Note: Due to illness, the Joshua Bell/Daniel Trifonov recital has been postponed. The rescheduled date is March 29. Tickets for March 2 will be honored then. For more information, contact the box office.

Two of the greatest soloists on the classical-music scene also happen to be longtime friends. And now violinist Joshua Bell and pianist Daniil Trifonov have joined forces for a tour that’s selling out venues such as Carnegie Hall in New York City and Symphony Hall in Boston.

The two are internationally acclaimed as soloists and collaborators. Their program, which consists of a trio of sonatas by Beethoven, Prokofiev and Franck, highlight both sides of their exceptional talents. They will appear in a Symphony Center Presents Chamber Music recital March 2.

Few if any pianists have earned the kind of accolades that Trifonov has in the last decade, especially considering that he is just 31 years old. In 2016, he was named Gramophone magazine’s artist of the year, and then three years later, he won the same distinction from Musical America. Those two high-profile honors have followed a series of major recording prizes, including a Grammy Award in 2018 for "Transcendental," his solo Liszt release.

Alongside such awards are rapturous reviews from top critics worldwode. In September 2021, for example, New York Times critic Anthony Tommasini wrote of the Russian pianist after he joined the New York Philharmonic in Beethoven’s Piano Concerto No. 4: “As we have come to expect from this remarkable artist, he played magnificently — by turns daring and sensitive, impassioned and poetic.”

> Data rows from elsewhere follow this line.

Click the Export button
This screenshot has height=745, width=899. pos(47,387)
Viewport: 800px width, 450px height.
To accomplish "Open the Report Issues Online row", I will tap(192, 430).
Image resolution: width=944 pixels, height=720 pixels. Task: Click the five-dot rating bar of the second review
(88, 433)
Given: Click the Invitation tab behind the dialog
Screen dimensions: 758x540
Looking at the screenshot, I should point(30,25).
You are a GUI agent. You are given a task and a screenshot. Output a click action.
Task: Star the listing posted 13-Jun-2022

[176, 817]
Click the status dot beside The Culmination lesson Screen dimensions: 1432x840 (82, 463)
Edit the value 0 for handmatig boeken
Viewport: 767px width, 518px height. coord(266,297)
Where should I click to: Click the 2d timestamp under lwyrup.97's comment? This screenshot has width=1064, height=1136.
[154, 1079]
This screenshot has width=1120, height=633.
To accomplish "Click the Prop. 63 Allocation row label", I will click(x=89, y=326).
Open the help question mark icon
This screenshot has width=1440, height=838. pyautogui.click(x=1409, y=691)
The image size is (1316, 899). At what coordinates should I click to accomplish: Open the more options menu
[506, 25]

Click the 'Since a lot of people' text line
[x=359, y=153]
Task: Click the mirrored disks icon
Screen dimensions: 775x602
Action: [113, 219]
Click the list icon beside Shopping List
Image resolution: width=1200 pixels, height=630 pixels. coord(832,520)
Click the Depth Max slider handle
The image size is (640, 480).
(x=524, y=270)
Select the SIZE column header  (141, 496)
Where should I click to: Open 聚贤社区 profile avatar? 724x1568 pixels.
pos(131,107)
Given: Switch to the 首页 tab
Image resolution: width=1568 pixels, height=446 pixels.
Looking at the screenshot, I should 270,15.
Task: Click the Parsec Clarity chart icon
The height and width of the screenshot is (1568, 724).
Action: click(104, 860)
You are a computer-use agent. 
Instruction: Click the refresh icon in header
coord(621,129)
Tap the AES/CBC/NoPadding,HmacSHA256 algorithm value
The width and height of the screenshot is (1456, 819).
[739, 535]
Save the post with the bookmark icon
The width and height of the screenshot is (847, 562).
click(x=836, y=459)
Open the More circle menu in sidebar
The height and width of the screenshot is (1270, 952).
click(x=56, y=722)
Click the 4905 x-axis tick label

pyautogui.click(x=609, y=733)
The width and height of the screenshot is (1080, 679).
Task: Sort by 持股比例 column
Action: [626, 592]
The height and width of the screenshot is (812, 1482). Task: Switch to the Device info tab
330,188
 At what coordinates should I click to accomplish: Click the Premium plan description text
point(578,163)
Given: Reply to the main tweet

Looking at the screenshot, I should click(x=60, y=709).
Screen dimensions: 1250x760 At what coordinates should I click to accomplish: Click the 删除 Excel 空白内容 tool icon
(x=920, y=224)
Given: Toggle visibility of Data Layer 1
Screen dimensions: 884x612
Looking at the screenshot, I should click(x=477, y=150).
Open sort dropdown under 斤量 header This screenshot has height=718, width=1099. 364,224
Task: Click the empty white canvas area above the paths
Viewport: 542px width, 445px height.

Born in Nizhny Novgorod, Trifonov began piano lessons at age 5 and made his professional debut three years later. He went on to study with Tatiana Zelikman at Moscow’s famous Gnessin School of Music and ultimately completed his education in the United States with Sergei Babayan at the Cleveland Institute of Music. He had already gained awards in some earlier contests, but he catapulted to instant stardom in 2011 when he won first prize at the Arthur Rubinstein International Piano Master Competition in Tel Aviv and then took top honors at the even more prestigious International Tchaikovsky Competition in Moscow. Two months later, he punctuated his victories with his Carnegie Hall debut with Valery Gergiev and the Mariinsky Orchestra.

After his March recital, Trifonov returns to the Windy City and joins the Chicago Symphony Orchestra, under Fabien Gabel, in Rachmaninov's Piano Concerto No. 3 in concerts April 20-23 (wth concert April 21 at Wheaton College). 

Trifonov has regularly played big, showy works by the likes of Rachmaninov and Prokofiev, but he has never felt hemmed in by the big, muscular stereotypes that sometimes surround Russian keyboardists. His repertoire is expansive, as evidenced by his 2021 recording "Bach: The Art of Life," on Deutsche Grammophon. It includes J.S. Bach’s The Art of the Fugue, as well as works by four of his sons and two pieces that were known to be Bach family favorites.

Before the pandemic, Trifonov presented a recital program that included some of the works that would ultimately appear on the album. “I was, of course, supposed to play it many more times, but everything was suspended, so I had time to delve even more into this music,” he said. He found himself being pushed “deeper and deeper into the music,” sometimes practicing as much as eight hours a day. “There is so much clarity in the music and so much harmony," he said. "The mind does not get tired while practicing.”